I was a disaster and I had trouble finding myself in this new role and just felt like I was disappointing everyone, mostly myself. I struggled with this for the better part of 2 years. I knew I needed to make major change in the way that I stayed connected and SET BOUNDARIES. I got better at setting those limits as time went by, but it took a drastic move and complete change in the way that I approach communicating, to really break the routine. I’ve recently noticed myself slipping back into old habits. Not nearly as extreme, but it’s a slippery slope. I need to pump the breaks.

The other day, I answered a business call at 8:40am, while I was in the preschool drop off line. I knew I shouldn’t answer it, that I should be present in the mom zone, but I did it anyway. So, I’m back to setting boundaries. I don’t think it needs to be this crazy complicated formula or rigid structure of ‘only between the hours of 9 and 5’ or ‘never between the hours of 5 and 8’ but that it can be broad strokes. What do I want to achieve? What are my priorities?

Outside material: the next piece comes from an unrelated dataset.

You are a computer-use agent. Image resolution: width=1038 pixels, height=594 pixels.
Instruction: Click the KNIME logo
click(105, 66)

Family Time is Family Time. No Exceptions. I need to be present with my boys. This time is fleeting and that email can wait until after they’ve gone to bed and I can return that phone call when I have child care tomorrow.

Hubby Time is Hubby Time. No Exceptions. There’s definitely a difference between family time and hubby time. Most of the time, we are parents and housemates, because there are just a lot of unglamorous logistics that come with this life. But, when we’ve carved out time for just the two of us, it needs to be just that. Maintaining our relationship is so important and it can’t take a back seat.

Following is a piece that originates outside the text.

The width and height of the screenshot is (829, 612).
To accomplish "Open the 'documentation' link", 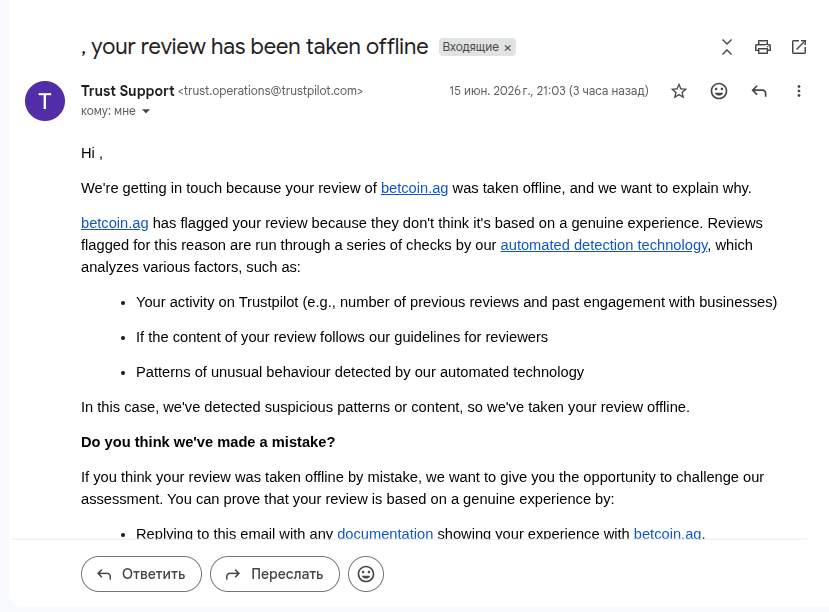I will pyautogui.click(x=385, y=533).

MAKING TIME for Hubby & Wifey Time. It’s not as easy as it used to be for us, when we’d both work late into the evening and then rendezvous at a new restaurant for a 9pm dinner and bottle of wine. This kind of thing needs to be in the calendar now or it won’t ever happen! We shoot for once a month, but sometimes that’s a lofty goal. We need to work this.

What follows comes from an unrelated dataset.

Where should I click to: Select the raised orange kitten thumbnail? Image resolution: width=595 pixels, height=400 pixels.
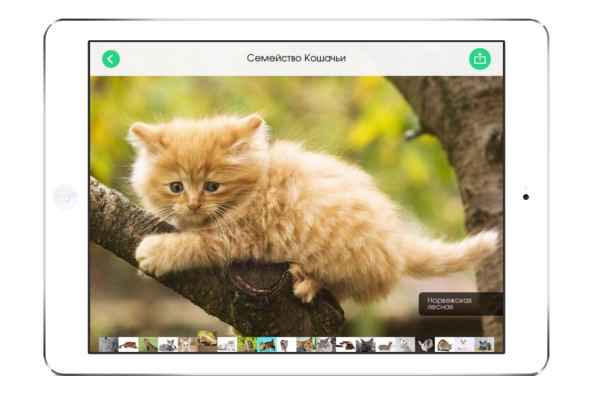coord(208,341)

Be efficient when I’m working. We are way more productive when we can just focus and I need to work on not getting carried away. Working with people that I really enjoy can be so wonderful and it can also lead to less than productive days. I need to get my shit done and then I can socialize. Put that in the “needs improvement” category.

Stop with the guilt. This is a hard one. It’s okay to set boundaries and to not feel bad about it when it comes to implementing them. We need to give ourselves a break from the constant nagging guilt and feelings of inadequacy. We’re just doing the best we can and setting limits to make sure that we are present and not losing our minds is more than okay, it’s essential. Stressing about it isn’t fair to ourselves or our kiddos… or the loved ones that we might lose our cool with.

I can’t remember where I read this, but it was something to the effect of ‘working mothers feel like they need to work as though they don’t have children and parent as though they don’t have a job.’ I like to think of myself as an expert multi-tasker, but I can’t be everywhere and everything at once and I need to be okay with that.